Germany and France have tried to broker peace deals between Russia and Ukraine, known as the “Minsk agreements.” And although the fighting in the Donbas has been punctuated by periods of cease-fire, both Ukraine and Russia have accused each other of violating the terms of the deals and fighting has resumed.

On Tuesday Feb 22, Putin told reporters that the “the Minsk agreements were dead long before yesterday’s [Monday’s] recognition of the people’s republics” and again blamed Kyiv for their failure.

Putin, meanwhile, has decried the dissolution of the Soviet Union as a catastrophe and over his 22-year rule in Russia he has sought to rebuild Russia’s power base and sphere of influence over former Soviet states, like Belarus, Georgia and Ukraine — something of the jewel in the crown in the USSR, and a natural buffer state against Europe.

The new tension between Russia and Ukraine, which also borders the European Union, has repercussions for the EU. And that’s why the EU, most of who are NATO signatories, have joined the US in announcing sanctions against Russian entities.

In his brief address from the White House, President Biden accused Putin of flagrantly violating international law. He spoke about “beginning of a Russian invasion of Ukraine”. Russian President Putin has put two conditions for de-escalation: one, Ukraine must recognize Russia’s sovereignty over Crimea, that it annexed in 2014, and two, it must renounce its bid to join Nato and carry out partial demilitarization.

The situation has become more complex with Putin deciding to recognize both the breakaway regions, Donetsk and Lugansk, which have applied for recognition as independent countries. There were fireworks in both these breakaway regions on Monday night, after they announced independence unilaterally. At the UN Security Council, India walked the tightrope. It urged all sides to “exercise utmost restraint” and step-up diplomatic efforts to find a “mutually amicable solution” to the crisis.

A war in Europe will naturally cause turmoil in world markets. With the Russian army entering rebel-held regions of Ukraine, gold and crude oil prices have skyrocketed. There is a slump in stock markets across the world. It is not hard to imagine the consequences if a full-scale war takes place. A war in Ukraine will surely cause an adverse impact on India’s foreign trade and also on oil imports. The focus of the Indian government is now on evacuating nearly 20,000 Indians living in Ukraine. Out of them, nearly 18,000 are students. The Indian Embassy has asked all Indian students to leave Ukraine temporarily.

For India, it is surely a tightrope walk. Russia has been India’s old friend and a major supplier of arms. On the other hand, both the US and European Union are India’s big trading partners. India also a close friendship with the US, which has supplied it with 3.4 billion dollars’ worth of helicopters and other defence equipment in the last year of Trump administration.

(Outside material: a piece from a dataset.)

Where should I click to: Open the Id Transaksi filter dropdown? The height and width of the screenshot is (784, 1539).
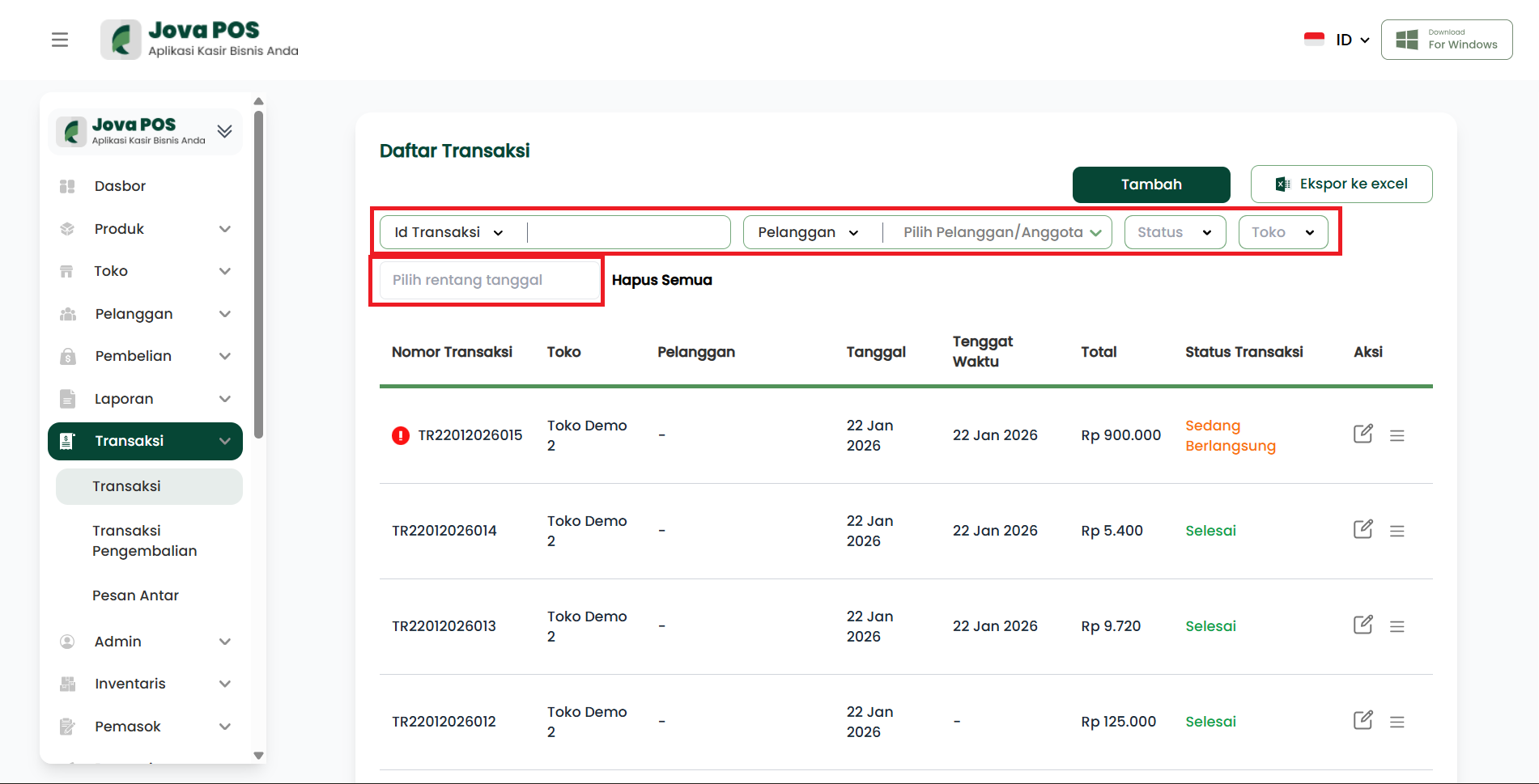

Indian Foreign Secretary Harsh Vardhan Shringla has said, “the world cannot afford another conflict and India is clearly of the view that there should be a de-escalation of tension. India has called for a diplomatic way out of the current crisis between Russia and Ukraine.

On Tuesday, Prime Minister Narendra Modi indirectly referred to the Ukraine crisis, while addressing an election rally in Bahraich, UP. Modi said, “You can see there is so much turmoil in the world right now. In such a situation, it is essential that India must remain strong, both for its own sake and for mankind. Each vote from you will make India stronger. A strong India is crucial in times of global turmoil”.

Modi is right. India must remain strong in these tough times. India is one of the world leaders. India will have to put forward its steps carefully. The Ukraine conflict is surely going to affect us. If crude oil prices rise internationally, it will surely affect our economy and our household budget. Already, world crude price has crossed 100 dollars a barrel. A hike in fuel prices will surely cause inflation due to a rise in prices of essential commodities.

Moreover, in times of global uncertainty and turmoil, enemies of India, who have been lying in waiting, may try to take undue advantage. Terrorists may try to execute plots and cause mayhem. Their masterminds sitting in Pakistan are already active and may try to destabilize India.